Marathon Flow Directed Micro Catheter

K-Number: K202318 · 2020-09-14

ApplicantMicro Therapeutics, Inc. d/b/a ev3 Neurovascular
Decision Date2020-09-14
Product CodeKRA
Advisory CommitteeCV
DecisionSubstantially Equivalent

Device Summary

Marathon Flow Directed Micro Catheter is a medical device manufactured by Micro Therapeutics, Inc. d/b/a ev3 Neurovascular. It received FDA 510(k) clearance on 2020-09-14 under approval number K202318. The device is classified under product code KRA. It was reviewed by the CV advisory panel. FDA Decision: Substantially Equivalent.

Frequently Asked Questions

What is the Marathon Flow Directed Micro Catheter?

Marathon Flow Directed Micro Catheter is a medical device that received FDA 510(k) clearance on 2020-09-14. It is manufactured by Micro Therapeutics, Inc. d/b/a ev3 Neurovascular.
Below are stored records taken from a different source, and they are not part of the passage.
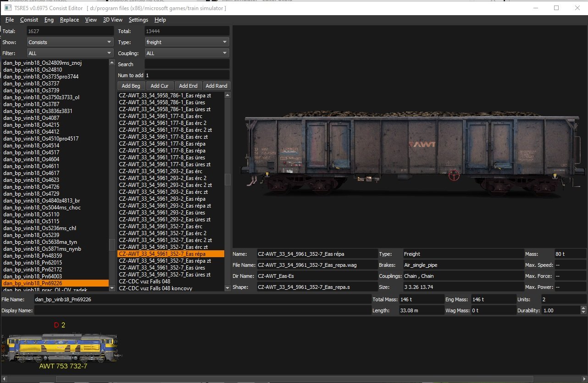Open the Replace menu
The image size is (588, 383).
tap(69, 20)

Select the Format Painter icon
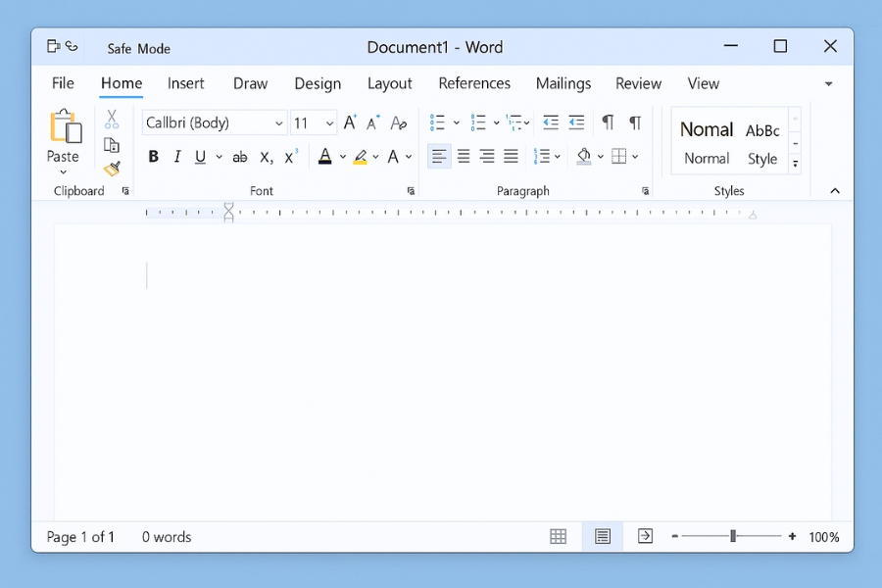click(x=112, y=169)
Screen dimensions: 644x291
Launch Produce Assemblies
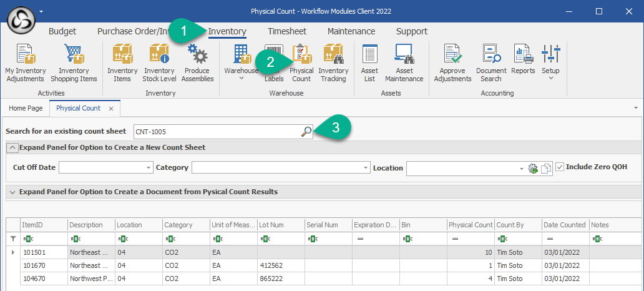click(197, 63)
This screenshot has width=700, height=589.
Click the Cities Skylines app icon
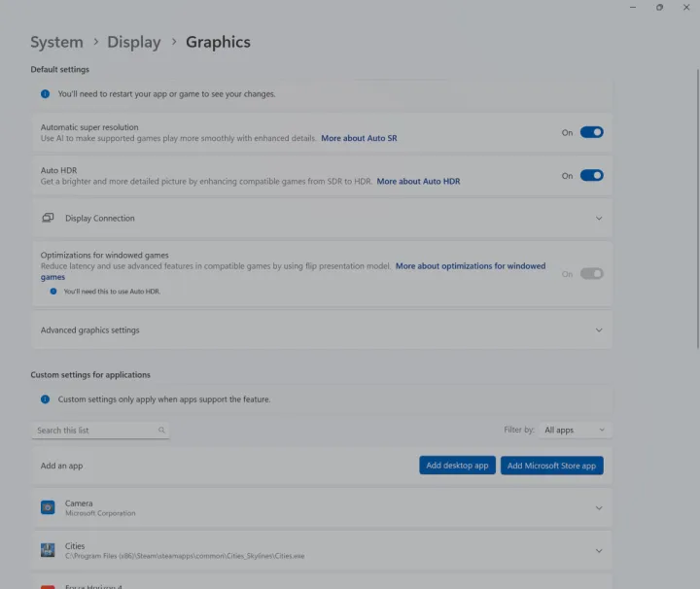(x=48, y=550)
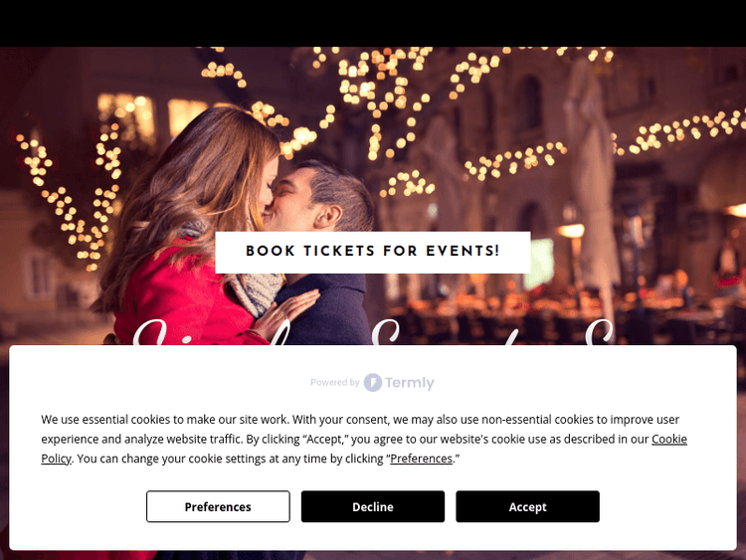
Task: Click the cookie consent message paragraph
Action: tap(364, 440)
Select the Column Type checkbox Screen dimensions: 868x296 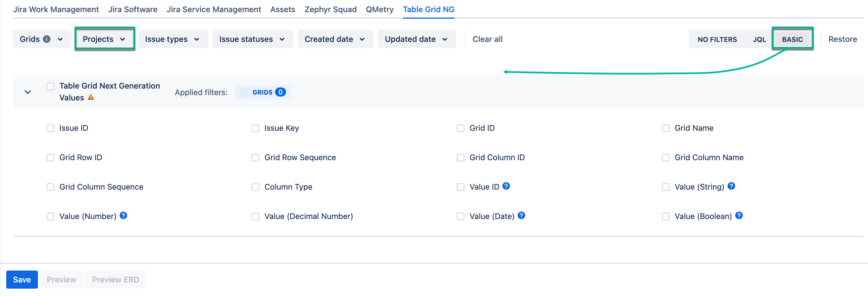click(255, 187)
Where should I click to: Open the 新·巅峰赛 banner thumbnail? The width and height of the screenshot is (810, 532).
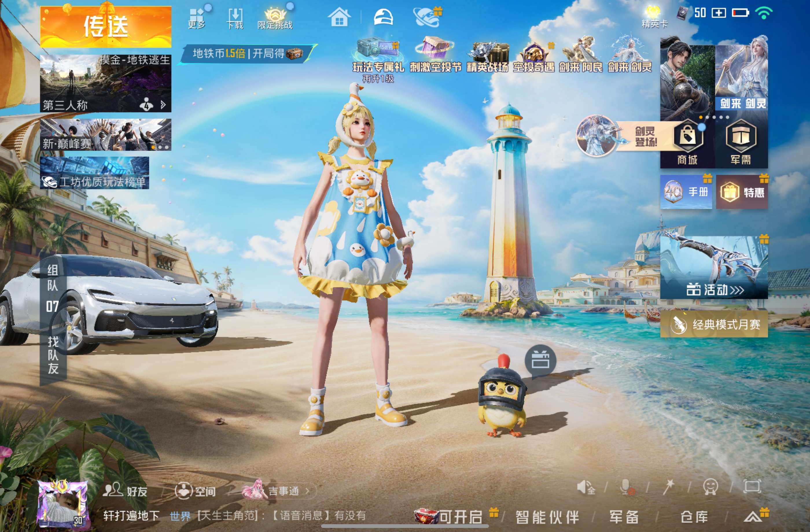click(106, 135)
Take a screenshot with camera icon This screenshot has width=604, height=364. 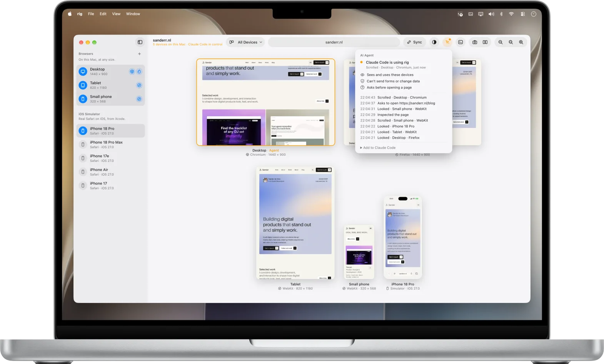click(475, 42)
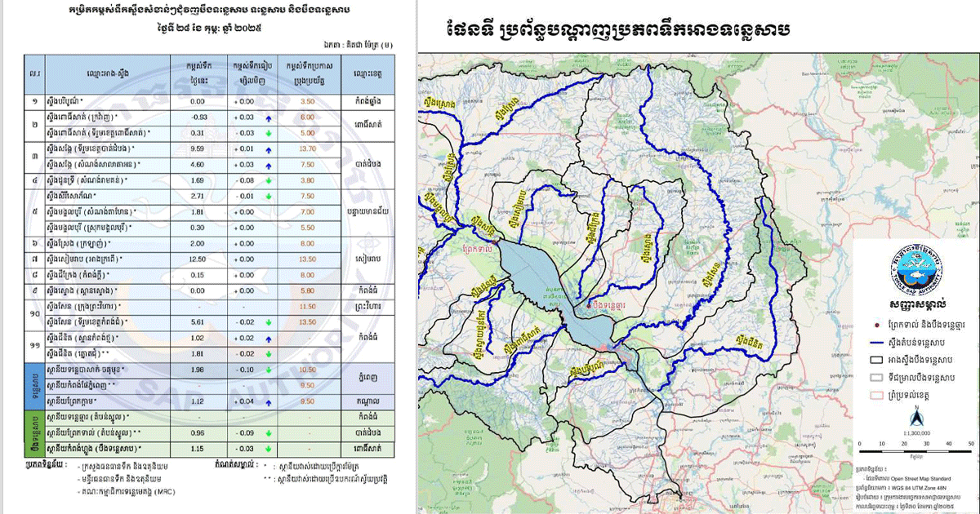Image resolution: width=980 pixels, height=514 pixels.
Task: Click green down arrow in the 5.61 row
Action: click(x=267, y=322)
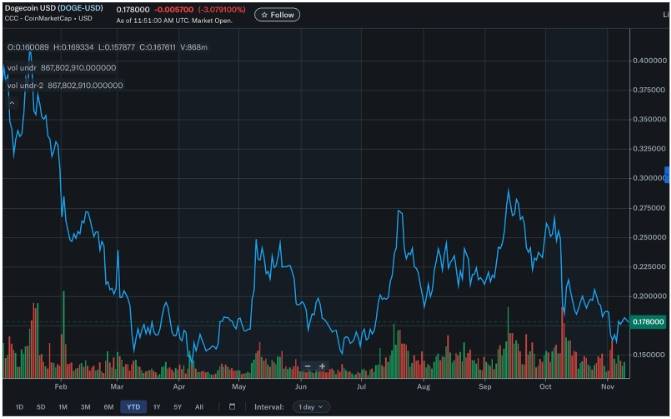
Task: Switch to 5Y time range
Action: coord(177,407)
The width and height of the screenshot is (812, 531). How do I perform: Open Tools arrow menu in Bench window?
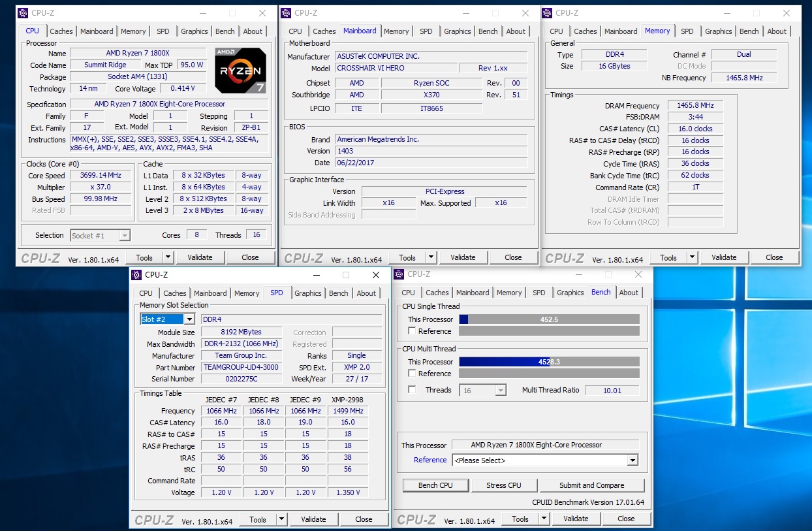click(x=544, y=519)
The 510(k) number is K202318.

When was Marathon Flow Directed Micro Catheter approved by the FDA?

Marathon Flow Directed Micro Catheter received FDA 510(k) clearance on 2020-09-14, under approval number K202318.

What company makes Marathon Flow Directed Micro Catheter?

Marathon Flow Directed Micro Catheter is manufactured by Micro Therapeutics, Inc. d/b/a ev3 Neurovascular.

What is the FDA product code for Marathon Flow Directed Micro Catheter?

The FDA product code for Marathon Flow Directed Micro Catheter is KRA.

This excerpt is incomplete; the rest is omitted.